'You're the police,' he stated.
'Sergeant Carmody,' Carmody said, seeing no reason not to admit it, no longer surprised that people recognized his calling at a glance, though he couldn't see how they did it. His feet were no bigger and no flatter than the next man's, he practically never went around saying 'Ullo, ullo, what 'ave we 'ere, then?' But people knew, invariably.
'It's the look, love,' Maureen said comfortably. 'You've got that way of looking at folks.'
He knew what she meant: he recognized it in his mates, that searching, non-committal look they all developed through the need to know, and the effort not to judge. Cynical, some thought it.
He looked now at Hodgson, who said he was a garage mechanic himself, but that was by the way, he was here as a member of the local conservation society. 'And we're not just a load of old Nimbys, neither. Some of us have real principles,' he stated belligerently, and repeated that there was something the sergeant ought to know about, that would interest him very much.
Carmody decided to humour him and followed him across the site and through a smashed stretch of fencing to a large piece of land whereon, enclosed within a flattened barbed wire fence and surrounded by fields of meadowgrass, stood the remains of what had once been Forde Manor, now nothing more than rubble. A fourteenth-century listed building, according to the Advertiser, reporting its spectacular collapse, an unlucky casualty of the storm which had arisen on the night Nigel Fontenoy had died. Pictures of the house in its prime had appeared in a central spread devoted to 'Lavenstock's Night of Mayhem'. Many-gabled, timber-framed, with twisted chimneys and roofs sweeping to the ground, lattice windows peering from under the eaves, the house was said to have had a solar and a priest's hole, a spere-truss – whatever that might be – in the hall, and God knows what else. It had been a unique and irreplaceable example of medieval cruck construction. But derelict and dangerous for years, its floors and ceilings collapsed, its walls cracked, its foundations shaky. Like the Cedar House tree, it might have been struck by lightning, or the wind might have simply shaken it to bits. Whatever had caused it, it had gone down, collapsed into a mighty heap of rubble – hammer-beam roof, linenfold panelling, dog-leg staircases and all.

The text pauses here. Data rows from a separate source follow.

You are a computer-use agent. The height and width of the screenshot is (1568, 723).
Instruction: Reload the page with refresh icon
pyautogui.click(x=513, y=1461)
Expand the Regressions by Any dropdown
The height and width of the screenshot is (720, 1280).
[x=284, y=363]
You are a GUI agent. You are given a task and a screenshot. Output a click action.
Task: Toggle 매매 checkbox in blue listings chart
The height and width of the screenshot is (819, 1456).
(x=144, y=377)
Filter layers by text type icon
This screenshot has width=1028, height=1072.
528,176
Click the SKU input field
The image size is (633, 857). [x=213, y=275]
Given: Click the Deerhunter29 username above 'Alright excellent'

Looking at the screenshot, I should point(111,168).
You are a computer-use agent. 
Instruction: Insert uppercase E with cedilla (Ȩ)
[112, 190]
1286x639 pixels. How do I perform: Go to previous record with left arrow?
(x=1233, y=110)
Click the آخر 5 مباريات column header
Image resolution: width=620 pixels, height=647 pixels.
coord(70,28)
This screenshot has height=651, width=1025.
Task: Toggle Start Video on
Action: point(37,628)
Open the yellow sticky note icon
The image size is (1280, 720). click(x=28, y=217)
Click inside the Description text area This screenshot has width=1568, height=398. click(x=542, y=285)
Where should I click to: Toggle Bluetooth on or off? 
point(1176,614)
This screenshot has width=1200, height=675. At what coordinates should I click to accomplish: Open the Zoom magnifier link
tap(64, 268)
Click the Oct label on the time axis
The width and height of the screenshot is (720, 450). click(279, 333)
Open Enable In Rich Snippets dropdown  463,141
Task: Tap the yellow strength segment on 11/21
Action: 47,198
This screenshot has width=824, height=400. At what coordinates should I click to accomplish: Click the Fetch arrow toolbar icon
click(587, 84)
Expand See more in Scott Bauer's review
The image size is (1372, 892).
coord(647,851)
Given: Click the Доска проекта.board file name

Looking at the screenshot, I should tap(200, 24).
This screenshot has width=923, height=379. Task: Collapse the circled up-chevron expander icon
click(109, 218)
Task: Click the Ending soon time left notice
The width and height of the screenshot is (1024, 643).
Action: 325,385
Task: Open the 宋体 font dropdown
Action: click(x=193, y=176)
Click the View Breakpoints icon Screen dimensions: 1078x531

'It could've been restored, made into a showplace. Now it's just a bit more of our national heritage gone,' Hodgson mourned bitterly.
A pity, Carmody agreed. You didn't like to see part of the past disappear. On the other hand, maybe it had outlived its usefulness. Everything comes to an end. 'Act of God?' he suggested, though having guessed by now what was coming.
'God acted bloody conveniently for somebody, then! For the person who wanted it down to build a hypermarket. D'you know who owns this site? Jake Wilding, that's who! As well as that across the road. Must be laughing like a bloody drain.' Hodgson balled his fists into his pockets as if otherwise he might punch the first thing handy. 'Look at that!' he said, withdrawing his hand and pointing.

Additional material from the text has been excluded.